**Challenges**
a: In the interview with Tessa Mendel below, how many women came to the centre's open house?
b: Write the next part of the Tessa Mendel interview below, carrying on from its final paragraph.

**Given text**
Creativity - Tessa Mendel, founder of the Women's Theatre and Creativity Centre in Halifax, Nova Scotia - Interview

Mark Campbell

"For the open house, 80 women turned out and I was expecting something like thirty. I would say that there are several hundred women right now who are connected loosely with the centre. All of our workshops have been more than full. There's been a high level of involvement, interest and excitement."

Although Mendel had sensed a need for the centre, the high level of interest and participation in the nascent centre has overwhelmed her. "Sometimes, working in the theatre, you get the feeling that you've really got to work hard to get somebody out there. You've got almost an antagonistic attitude towards the audience because it feels so hard to survive. The warmth of the response and the support that's been offered has been amazing and given me a feeling that this is one of those things coming at the right time for this city. The number of women who have said that this is what they need is incredible."

A native Haligonian who has directed and taught plays at theatres and universities in Nova Scotia, Newfoundland and Ontario, Mendel calls the centre a safe place for individualized sessions and workshops where women can discover and nurture their creativity. "The basic building block is this belief that everybody has the power to discover their creativity, that it can be an important force in our lives."

There were other reasons, beyond perceived interest that traditional theatre tended to bypass women's experience. "It's not just their stories being bypassed" she adds, "but perhaps their ways of creating art haven't been focused on so much. In a way, the idea of this was to create a context where those kinds of processes, which perhaps we don't even know what they are yet, might be given room to be explored and expressed."

Since most of the work originates from personal experience, Mendel felt more comfortable working with women and thus recognized the need for women to have safe space like this. "We deal with things we would have a hard time dealing with in a mixed environment. That's why I use the term safe space. But, it's women-centered, not women-exclusive. "We will do projects and are doing projects that involve men in various roles, but the focus is on women."

Homesickness and a desire to work within her own community led Mendel back to Halifax to start the centre. "In the theatre you spend a lot of time working with communities that aren't your own. Starting something like this, it felt to me that the base of being with people that you know, where you're from and what has meaning to you, so there's already those built in connections, was important." More than that, Mendel felt the city was just the right size for this initiative. "It's still a small enough city that there's support for that kind of project and people do get excited about new projects, but its also large enough that this doesn't seem weird or people are ready to accept ideas of things that haven't been done before."

[Dataset items]
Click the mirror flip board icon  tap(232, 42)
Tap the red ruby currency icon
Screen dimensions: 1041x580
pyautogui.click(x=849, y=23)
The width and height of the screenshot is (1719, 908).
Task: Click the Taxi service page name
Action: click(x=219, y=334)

**Results by task**
a: 80 women came to the open house.

b:
Mendel says there were no direct examples or inspiration that served as a template for the centre. It was her accumulated experience in the theatre, which included the development of a theatre company in Toronto's public housing communities which created plays by, for and about youth, that inspired her. "This is, for me, an experiment in combining things that haven't been combined before. There are theatres where social issues/popular theatre is being done, theatres focused on women only - producing work by and for women, and people who do workshops for personal development of women. This [centre] tries to combine all those things. Not incidentally combine them, but believing they are intrinsically related. I believe that you can't separate the personal from the social from the creative. We have to be able to do all those things together."

More importantly, Mendel believes that the centre must be accessible to all women interested in exploring their creativity. To that end, she is willing to discuss alternative arrangements with anyone unable to pay the full workshop fees and actively encourages representation from all walks of the community. At the same time, Mendel is trying to build a sense of community in the centre. "There's a loosely constructed committee of 20 women and as more come, they become involved in working with different things or committees, so it becomes a sense that the centre is larger than what we're doing but actually is this feeling that is being built here, so that people can get involved in all sorts of different ways."

That sense of community will serve the centre well in the future as it is the participants who will dictate its development. "It's not something that's being offered with the question 'do you want this?', the question is 'what do you want this to be?' We have a vision that we've come in with but we're developing it based on the needs of the women who come here."

In the short time since its foundation in September, the centre has offered a number of workshops, exploring expression, creativity and creative blocks. Among them, a twelve week course focused on the use of creative forms, like embodiment, improvisation, storytelling and movement to explore personal issues in a collective context and two weekend sessions led by Brazilian theatre director Augusto Boal. Mendel says they will proceed to a creative performance workshop in January: a collaborative play writing project currently in development with playwright Christopher Heide. "[We are] working with war brides, looking at how their experiences of today and experience of coming here during the war reflect on each other, really looking to tell their untold story, because there's been so much focus on the men's experiences. That kind of project is a collaborative play writing project but the final aim is supposed to be a performance."

Mendel's hope is that projects like this will eventually lead to the formation of a loose-knit ensemble: a group of women who share certain values and ways of working that come together to create pieces on an as-needed basis. She offers no predictions as to the impact the centre will have on the city's performing arts scene. The main goal, for now, is to break boundaries and reconnect art with community. Once done, perhaps it may then have an impact on the city's performing arts community.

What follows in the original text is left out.